The sentiment was echoed by Najatte Khallef, 41, who pointed to the white headscarf she was wearing. “I go to work wearing my hijab and, I promise you, no one says a word to me,” said Khallef, who was born in France. “Never has anyone even looked at me oddly.”
It is a different story, however, when she tunes into the media, where there seems to be constant fuss over her clothing choices. “It’s only journalists and those who want power who talk about it,” she said.
After the European election results, the rector of the Grand Mosque of Paris, Chems-Eddine Hafiz, railed against the failure of France’s traditional political parties to address issues such as persistent unemployment, stagnant wages and the rising cost of living.
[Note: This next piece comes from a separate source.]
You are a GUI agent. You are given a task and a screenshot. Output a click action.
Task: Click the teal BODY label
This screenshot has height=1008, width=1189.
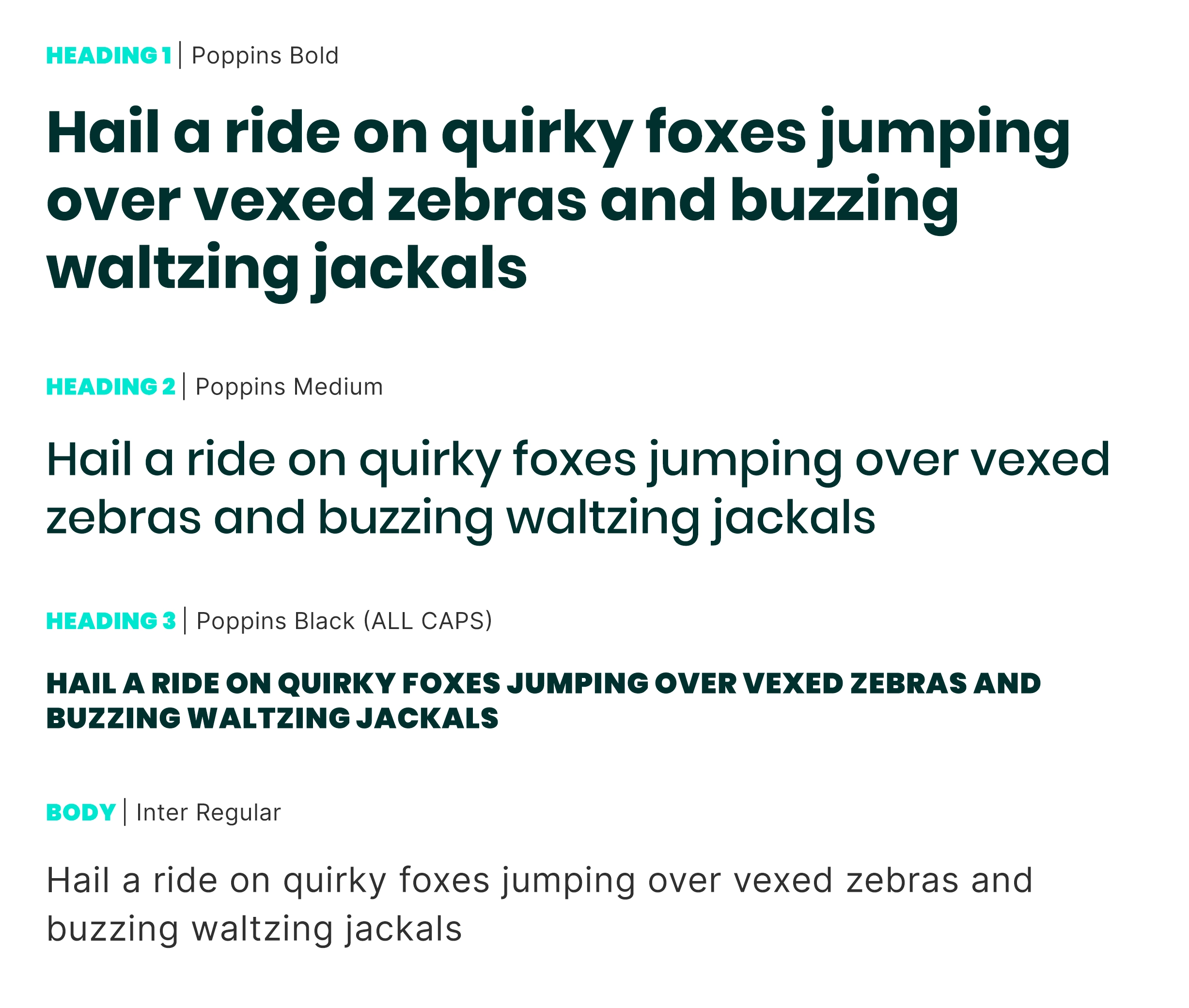pos(80,813)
By not doing so, they had “abandoned the field to those who sow division and hatred”, he wrote in his weekly post.
He added that RN had seized on this opening, casting Muslims and north Africans as “scapegoats, the symbols of everything that is perceived as threatening, as foreign, as incompatible with a supposedly homogeneous national identity”.
Mainstream politicians had done more than simply give way to the far right, said Fatima Bent, citing the many ways in which they had normalised the far-right’s discourse by targeting the rights of Muslim women.
As a member of the feminist, antiracist group Lallab, Bent is among those working to defend the rights and amplify the voices of Muslim women, offering a powerful counterpoint to measures such as the burkini bans brought in by several French towns, and last year’s prohibition in schools of abayas – the style of long, flowing dresses worn by some Muslim women.
For Bent, there was little question that the European election results and the spectre of a far-right win in the coming weeks had opened another, potentially more dangerous front.
“For us Muslim women, who were already experiencing very difficult things under Hollande, under Macron, under Sarkozy, if the extreme right comes in, our experiences are going to be more pronounced, more violent,” she said. “This is a fascist shift that could cost us, as Muslim women, our rights, our mental health and our lives.”
With polls suggesting that Emmanuel Macron’s centrist Renaissance party will lose out to blocs on the left and the far right, it is anyone’s guess what lies ahead for France, said Sylvie Nedgar as she waited with her 19-year-old daughter to catch a tram in central Lyon. “But already it has divided the country into two,” she said, pointing to protests against the far right by hundreds of thousands of people across France in recent days.
In a 2022 debate, Macron suggested to Le Pen that the idea of banning the hijab in public could set off a “civil war”. Two years on, Nedgar, who grew up in a family whose roots stretch from Algeria to France and where Christian and Muslim traditions mingle easily, said the tensions had swelled to a point where it was impossible to ignore the threat.
“We’re at risk of taking a huge step backwards,” she said. “Covid was really nothing compared to this. The real challenge is this moment, right now.”